Friday, January 3, 2014

The grass is always greener on the other side of the fence

Having visited northern Italy and southern Switzerland, I realized that in some parts of northern Italy, most traffic signs and boards are in German, while in southern Switzerland most of them are in Italian. I have no idea about its underlying reasons, but it seems to me that the people in southern Switzerland have a tendency to associate themselves with Italian culture of the other side of the border, while northern Italians want themselves to be associated with German culture (and not the Italian culture that their southern Swiss counterparts in their proximity want to be associated with). By and large, no matter where you are and how your economic and financial situation is, the grass is always greener on the other side of the fence.
(Photo Courtesy: Wiktionary.org)

Sunday, December 1, 2013

Philanthropic Capitalism vs. Banal Pseudo-capitalism

Simply put, the diminishing marginal utility of money means that the utility derived from an additional dollar decreases when the amount of money you already have gets larger. For example, if you have one dollar, an additional dollar can buy you a not-so-decent sandwich which can in some extreme cases save your life. However, when you are a billionaire, an additional dollar almost makes no difference to you.

Based on this belief, some people argue that capitalism culminates in philanthropy, because as you get richer and richer, you derive less utility from earning additional amounts of money. In the meantime, you realize that if you donate that money to other people, you will increase their welfare by a large margin. This asymmetric welfare increase motivates you to donate more and more. Moreover, the utility you derive from donating money to the poor far outweighs the utility of the money you lose in philanthropic causes.

Although I have not come across any empirical evidence supporting or falsifying this argument, my personal observation supports this idea. So, let’s say a few words in terms of anecdote. [Warning: Anecdotes can be extremely misleading].

In welfare state/socialist Europe, I have seen people particularly in Italy, Switzerland, and France (and to a lesser degree in Germany, the Netherlands and Belgium) dressed in fashionable robes strolling around on the streets with obsessive use of chemicals and cosmetics. They enjoy long vacations in European resorts and etc… (Let’s not get into details of something about which I know the least.) This is all brought by the wealth created by embracing markets and opening up their economies and having a welfare state in place distributing that wealth. On the other hand, my limited observations on the streets show that they are also less inclined to help the poor. (This way of life I call banal pseudo-capitalism).

One explanation is that maybe in Europe government social welfare program crowds out the charitable activities of the individuals. One idea from Dennis Mueller’s class in Public Choice about the donations to the universities in the US and in Austria always resonates with me  I remember him saying that the amount of the donations by professors and alumni to the US universities is just incomprehensible for his Austrian colleagues.
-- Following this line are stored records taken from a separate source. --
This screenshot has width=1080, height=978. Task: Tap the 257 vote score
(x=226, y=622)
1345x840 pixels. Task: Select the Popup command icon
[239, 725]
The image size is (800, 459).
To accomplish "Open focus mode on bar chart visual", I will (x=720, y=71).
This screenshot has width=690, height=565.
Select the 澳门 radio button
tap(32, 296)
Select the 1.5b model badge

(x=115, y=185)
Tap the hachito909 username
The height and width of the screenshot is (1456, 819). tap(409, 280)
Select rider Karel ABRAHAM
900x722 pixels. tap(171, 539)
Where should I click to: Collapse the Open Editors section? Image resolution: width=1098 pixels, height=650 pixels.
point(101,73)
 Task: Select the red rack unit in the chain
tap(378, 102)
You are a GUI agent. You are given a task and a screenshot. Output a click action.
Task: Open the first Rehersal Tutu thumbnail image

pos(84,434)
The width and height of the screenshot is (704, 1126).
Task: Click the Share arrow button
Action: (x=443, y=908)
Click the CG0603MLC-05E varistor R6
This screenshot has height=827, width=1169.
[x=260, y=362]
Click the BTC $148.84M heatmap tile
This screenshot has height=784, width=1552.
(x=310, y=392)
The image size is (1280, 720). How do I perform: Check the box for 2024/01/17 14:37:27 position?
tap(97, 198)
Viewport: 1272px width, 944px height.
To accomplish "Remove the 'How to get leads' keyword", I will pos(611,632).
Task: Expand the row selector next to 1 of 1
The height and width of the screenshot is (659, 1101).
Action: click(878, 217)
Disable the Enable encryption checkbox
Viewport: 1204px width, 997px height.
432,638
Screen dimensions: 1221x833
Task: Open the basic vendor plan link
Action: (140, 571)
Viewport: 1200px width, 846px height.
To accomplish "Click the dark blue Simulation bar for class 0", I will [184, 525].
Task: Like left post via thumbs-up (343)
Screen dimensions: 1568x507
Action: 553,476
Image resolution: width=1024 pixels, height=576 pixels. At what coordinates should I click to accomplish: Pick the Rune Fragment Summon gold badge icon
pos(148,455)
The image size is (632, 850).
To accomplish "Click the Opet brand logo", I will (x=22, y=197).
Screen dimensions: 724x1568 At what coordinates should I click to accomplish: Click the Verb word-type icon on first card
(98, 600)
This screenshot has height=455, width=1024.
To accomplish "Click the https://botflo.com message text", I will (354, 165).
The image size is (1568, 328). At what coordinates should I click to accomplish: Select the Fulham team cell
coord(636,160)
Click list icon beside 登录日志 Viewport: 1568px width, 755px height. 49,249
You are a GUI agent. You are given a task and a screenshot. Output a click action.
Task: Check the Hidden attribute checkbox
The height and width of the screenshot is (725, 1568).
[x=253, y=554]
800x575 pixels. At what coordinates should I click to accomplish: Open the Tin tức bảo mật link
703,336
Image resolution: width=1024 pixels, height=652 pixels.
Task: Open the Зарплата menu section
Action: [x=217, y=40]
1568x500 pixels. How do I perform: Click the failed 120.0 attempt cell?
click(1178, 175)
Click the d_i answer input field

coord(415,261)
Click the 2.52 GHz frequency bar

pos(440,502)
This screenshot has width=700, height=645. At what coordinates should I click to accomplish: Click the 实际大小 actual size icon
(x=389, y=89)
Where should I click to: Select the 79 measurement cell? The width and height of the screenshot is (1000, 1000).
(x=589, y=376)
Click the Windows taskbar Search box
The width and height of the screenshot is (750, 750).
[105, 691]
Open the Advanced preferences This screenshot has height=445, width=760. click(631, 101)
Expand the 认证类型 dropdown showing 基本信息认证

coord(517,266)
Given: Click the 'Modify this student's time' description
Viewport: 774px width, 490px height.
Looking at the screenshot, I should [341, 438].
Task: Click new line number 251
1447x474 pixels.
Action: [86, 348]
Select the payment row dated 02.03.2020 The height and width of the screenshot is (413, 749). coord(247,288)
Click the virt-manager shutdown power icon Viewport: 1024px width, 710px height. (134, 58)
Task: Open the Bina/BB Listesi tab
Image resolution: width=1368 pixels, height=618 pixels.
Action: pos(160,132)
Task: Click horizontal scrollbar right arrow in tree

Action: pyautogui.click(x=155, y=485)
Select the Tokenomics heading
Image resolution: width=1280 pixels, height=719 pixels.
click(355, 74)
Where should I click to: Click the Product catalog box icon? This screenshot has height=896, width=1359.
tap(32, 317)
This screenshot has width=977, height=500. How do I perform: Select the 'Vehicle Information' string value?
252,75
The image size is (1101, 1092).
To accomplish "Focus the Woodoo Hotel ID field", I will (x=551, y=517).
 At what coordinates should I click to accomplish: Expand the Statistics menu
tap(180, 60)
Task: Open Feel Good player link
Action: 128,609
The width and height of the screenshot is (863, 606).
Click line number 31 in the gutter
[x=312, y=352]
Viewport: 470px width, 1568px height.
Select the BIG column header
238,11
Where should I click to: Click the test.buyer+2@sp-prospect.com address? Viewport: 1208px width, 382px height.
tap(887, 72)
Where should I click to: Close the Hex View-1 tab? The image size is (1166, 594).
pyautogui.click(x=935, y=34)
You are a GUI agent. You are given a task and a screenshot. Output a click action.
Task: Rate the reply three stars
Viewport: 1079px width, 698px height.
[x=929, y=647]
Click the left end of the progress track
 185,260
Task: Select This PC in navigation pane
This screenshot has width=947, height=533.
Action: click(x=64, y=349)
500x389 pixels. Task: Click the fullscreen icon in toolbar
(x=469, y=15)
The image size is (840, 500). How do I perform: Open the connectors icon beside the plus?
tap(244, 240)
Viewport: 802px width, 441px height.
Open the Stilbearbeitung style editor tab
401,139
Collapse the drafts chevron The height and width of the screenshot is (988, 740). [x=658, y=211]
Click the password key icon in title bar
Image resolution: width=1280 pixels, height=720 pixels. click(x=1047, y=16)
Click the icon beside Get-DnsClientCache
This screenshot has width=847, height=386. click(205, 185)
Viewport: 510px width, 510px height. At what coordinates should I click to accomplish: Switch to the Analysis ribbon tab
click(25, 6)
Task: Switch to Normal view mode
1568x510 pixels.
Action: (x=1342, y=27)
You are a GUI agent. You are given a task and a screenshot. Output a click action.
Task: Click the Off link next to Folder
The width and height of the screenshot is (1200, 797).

However, in the US, the social equilibrium leans towards philanthropic capitalism. You do not have to go far to find anecdotal evidence for such a claim. I can remember professors in top US Universities dressing almost the same clothes during one semester. On the contrary, I used to see professoresse in Italy, changing their dress on a daily basis, as if they are models whose aim is to impress the people by their clothes rather than their intellects; the epitome of platitude! So much for the anecdotes!
Not surprisingly, the data supports me in drawing such a distinction.

PS: Of course, there are lots of charitable people in Europe and by no means, this post is meant to undermine their great deeds.


Lenin’s Swiss Comrades

Based on my limited observations, I am very much surprised by the number of socialists (leaning towards communism) in Switzerland. Still words like ‘bourgeois’ and ‘petit bourgeois’, referring to the rich supposedly in a degrading manner, abound in their talks.
I always enjoy talking to them mostly because they challenge my arguments which are totally different from theirs, but I am least interested in their habit to stereotype people. I would say not only are they interested in stereotyping others, but also it seems they take pride in categorizing and labelling themselves. Unfortunately, rushing to fit the people into their ideologically-built categorizations, sometimes they totally ignore your arguments aimed at showing the flaws in theirs. 
Although Lenin faced cold shoulders in Switzerland in the 1910s, he would have found himself much happier surrounded by his comrades a hundred years later. 

PS: Of course, the failure of 1:12 executive compensation cap initiative a few days ago shows that he could not feel so much at home.

Thursday, November 28, 2013

On Thanksgiving & National Day of Prayer

I stumbled upon this Act while wandering about in the West Law. The Act establishes a National Day of Prayer. To my surprise, it is enacted in 1998 in the US. See its fate as well.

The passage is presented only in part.